A Miss Jane Tilton of Carlisle, Kentucky, whose mother was a Finley of this same family, and seems to be an authority on the Finley history, in a letter to the writer a few years ago, stated that her grandfather, or great-grandfather, John Finley, was a judge advocate in the Revolution army and his brother, Samuel Finley, was a general. They were cousins to John Finley, who was Boone's associate, and nephews of Dr. Samuel Finley, who was president of Princeton College (1761). Dr. Finley also established the West Nottingham Academy, (1741), America's oldest Presbyterian school. From this school came two signers of the Declaration of Independence, four members of the Continental Congress, nine founders of colleges, three sergeant-generals. and two chaplains in the Revolutionary army.

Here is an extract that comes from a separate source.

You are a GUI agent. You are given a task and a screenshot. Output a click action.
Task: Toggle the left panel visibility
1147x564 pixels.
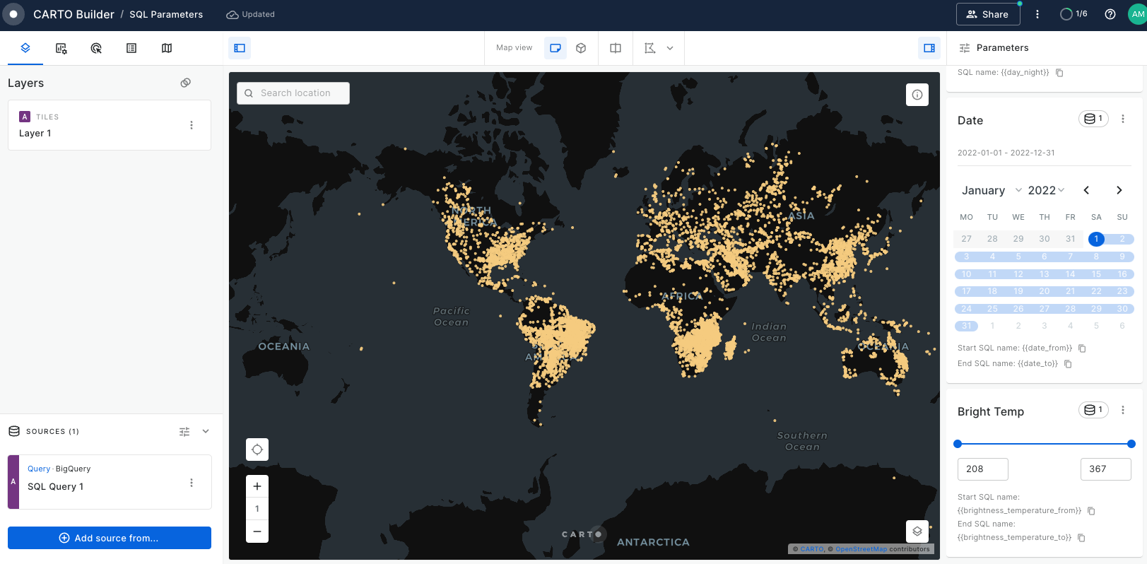tap(240, 48)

John Finley and his wife, who settled on Strawberry river at the place and time above named, reared 11 children, four sons and seven daughters. The family was known in the community as "The Family of Seven Sisters", named as follows: Joe, Jasper, Mary, Walker, (a daughter), Harriet, Martha, Margaret, Amanda, Lucy, Newton, Nancy and John. Newt and John died in Missouri9 Jasper left for Texas during the Civil War and was never heard from again. Joe died near Walnut Ridge and the grandfather of J. Newt Childers of Walnut Ridge and great-grandfather of W. H. Childers, formerly a member of the Arkansas Corporation Commission. The other children of the Finley family died near Smithville. The four pioneer families named above came to what is now western Lawrence county just a year before Arkansas's first post office was established at Davidsonville in 1817, and just one year after the last small herd of buffalo had left northeast Arkansas. There was a buffalo trail through the piece of land on which my grandfather, William Taylor, settled on Strawberry river in 1816. The trail crossed the river at what was known as the Buffalo ford, about a mile above the Taylor mill. Grandfather was told by his pioneer neighbors that the small herd ranged in the Black river bottoms in the fall and winter, but in the spring, to escape the gnats, the flies and the floods of Black river lowlands, they traveled across to the hills of White river, returning again in the fall. But in the spring; of 1815 when the herd left the lowlands of Black river, headed west for the hills of White river, it kept forever to the west and was never seen again in northeast Arkansas. The above named families came at least l5 years before gray or wharf rats came. The rats came on the steamboats which came up Black river first in 1829. It took them several years to become scattered through the country. My father, born in 1823, said he was 15 years old before he had ever seen a rat.
These pioneer families were in Lawrence county at least 19 years before a steam whistle had been heard. Whistles were put on steamboats and railway engines first about 1835. Steamboats had been running on Black river since 1829 - six years without whistles. "Uncle" Rube Cravens, an ex-slave who lived to be almost 100 years of age, had his cab in in a little field where the townof Black Rock is now located. One day he started to the boat landing at Powhatan, two miles below, heard a boat whistle for the landing and he went back and got his gun. He had heard no such sound before. Descendants of the above pioneers are living in every town and hamlet in Lawrence county and all the surrounding counties from Mountain Home to the Mississippi, from the Missouri state line to Little Rock, in Memphis, Nashville, Tennessee, St. Louis, Chicago, Washington D. C., state of Washington, Oklahoma City and San Francisco. There are probably no less than 500 of them living in west Texas.